Ласковые глаза Луизы заблестели ярким огнем. Она встала, быстро повернулась к роялю…
— Хотите, я спою ‘Марсельезу’.
— Очень хочу, спойте, спойте.
Слабым голосом, но отчеканивая каждое слово, пела Луиза Мишель куплет за куплетом.
Мы слушали едва дыша, так не хотелось проронить ни слова, ни звука ни от ее голоса, ни от ее аккомпанемента, подчеркивавшего аккордами особенно яркие слова.
Было глубоко трогательно и было изящно красиво.
Кончила, улыбнулась и как будто стряхнула с себя облако тяжелой грусти, опять стала ясная, лучезарная.
— Я ведь не одна живу, кроме Мари у меня есть большое семейство, там наверху. Мари, покажите нам самых интересных членов семьи.
— О, да, я своих красавцев покажу, таких редко где можно видеть.
Высокая, здоровая девушка, видимо, сознававшая себя вполне равноправной хозяйкой, поднялась наверх и скоро спустилась не одна, а с двумя котами, под каждой мышкой по зверю. Глаза их горели, как свечи, темная пятнистая шерсть поднялась дыбом, и только хвосты не обнаруживали гнева, потому что их совсем не было.
— Это бесхвостая порода кошек с острова Уайта,— пояснила Мари.— Они у нас дикие, не выносят чужих, бросаются на человека, бьются в окна.
Я с ужасом смотрела на больших котов, уже терявших терпенье под давлением сильных рук Марии, и просила ее держать их крепче и, еще лучше, унести их.
И сейчас не могу вспомнить о них без неприязни.
Но Мария только рассмеялась и отправилась наверх за другими членами семьи. Минуты через две она спустилась вдвоем. Перед собой, держа за передние лапы, она вела огромного пса ярко-красной шерсти, волнистой и нежной, как шелк.
Кроме сверкающих глаз, собака показывала белые острые зубы и вся дрожала от злости.
Я умоляюще смотрела на Луизу Мишель и сама готова была дрожать от страха.
— Довольно,— шептала я,— довольно. Мария, пожалуйста, довольно.
Мария опять засмеялась и повела своего дикого красавца обратно в зверинец.

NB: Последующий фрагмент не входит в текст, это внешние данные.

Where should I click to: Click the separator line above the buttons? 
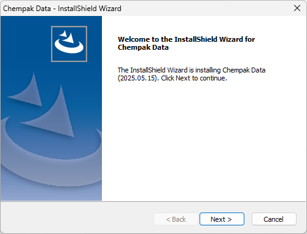coord(154,201)
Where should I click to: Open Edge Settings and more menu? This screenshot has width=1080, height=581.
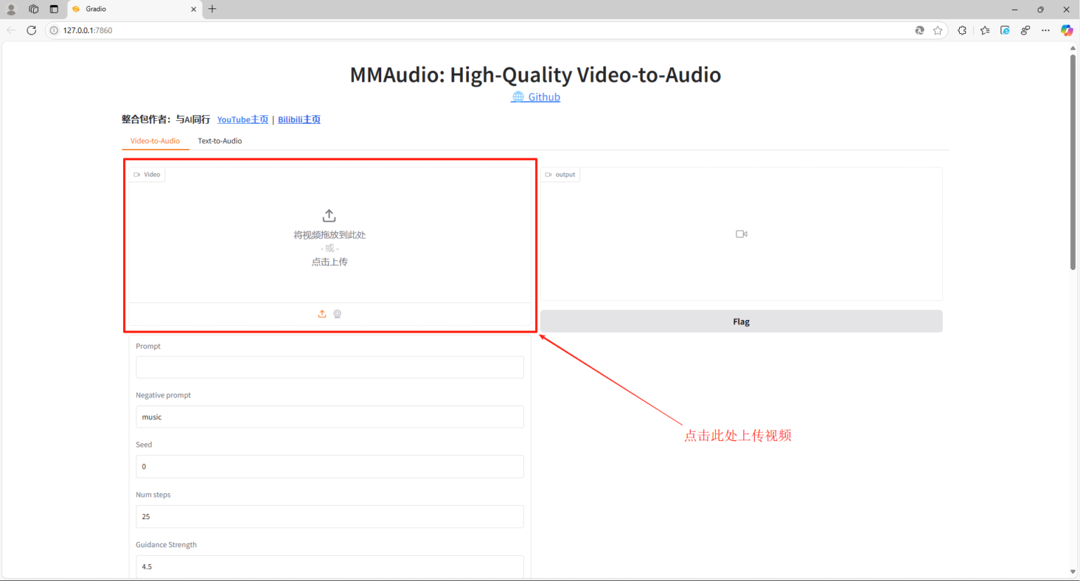tap(1046, 30)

А весь зверинец, и звери и птицы, жили в одной комнате с Луизой и спали с ней на кровати. Я едва верила ушам своим. Спать на одной кровати с таким зверем, сколько мужества надо.
— О, нет,— говорила Луиза,— никакого мужества, надо только их любить. Животные чрезвычайно чутки к добру, не меньше людей. И если бы не предубеждения, не предрассудки, какими начиняют с детства, не было бы ни вражды, ни злобы.— Луиза стала рассказывать на эту тему о пережитых ею случаях.

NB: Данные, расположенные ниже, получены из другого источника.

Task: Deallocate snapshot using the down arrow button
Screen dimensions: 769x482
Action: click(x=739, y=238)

‘Лет десять тому назад я была в Бельгии и там выступала в небольших собраниях. Духовенство, конечно, писало и говорило против меня, изображало безбожной злодейкой.
Не знавшие меня люди — а знали меня очень немногие — верили всем клеветам и относились ко мне враждебно.
Раз, когда я в наемной карете ехала из одного города в другой, на дороге встретилось несколько человек студентов. Они знали, что это я еду, и один швырнул камень в окно, разбил его и стал ругаться.
Извозчик завопил, а я попросила его остановиться и подозвала студента к окну. ‘За что вы так поступили со мной и с моим кучером? Меня вы оскорбили, а ему причинили убыток’.
— За то, что вы безбожница и террористка.
— Молодой человек, вы это только слышали, но вы этого не знаете и уже позволяете себе оскорблять женщину, старую и одинокую. Разве так поступают те, у кого есть Бог и кто знает заповедь его любить ближнего как самого себя. И причем же тут стекла кареты, за которые придется платить бедному человеку.
Эффект вышел неожиданный.
Студент стал просить извинения, сконфуженный, полный раскаяния, а кучеру уплатил за стекла, сколько тот пожелал. О да, люди любят правду и тех, кто ее говорит не сердясь. Я много раз испытала это и во Франции и в Кайэне.
Ведь нас Преследует не народ, а его правители, его духовенство, учителя.
Мне запрещен въезд во Францию, надо каждый раз усиленно хлопотать о разрешении побывать на юге.
Там у меня близкие люди, хочется повидаться, еще раз посмотреть милую родину’.
Говоря о Франции, она опять просияла и еще больше напоминала добрую фею, готовую обласкать весь мир.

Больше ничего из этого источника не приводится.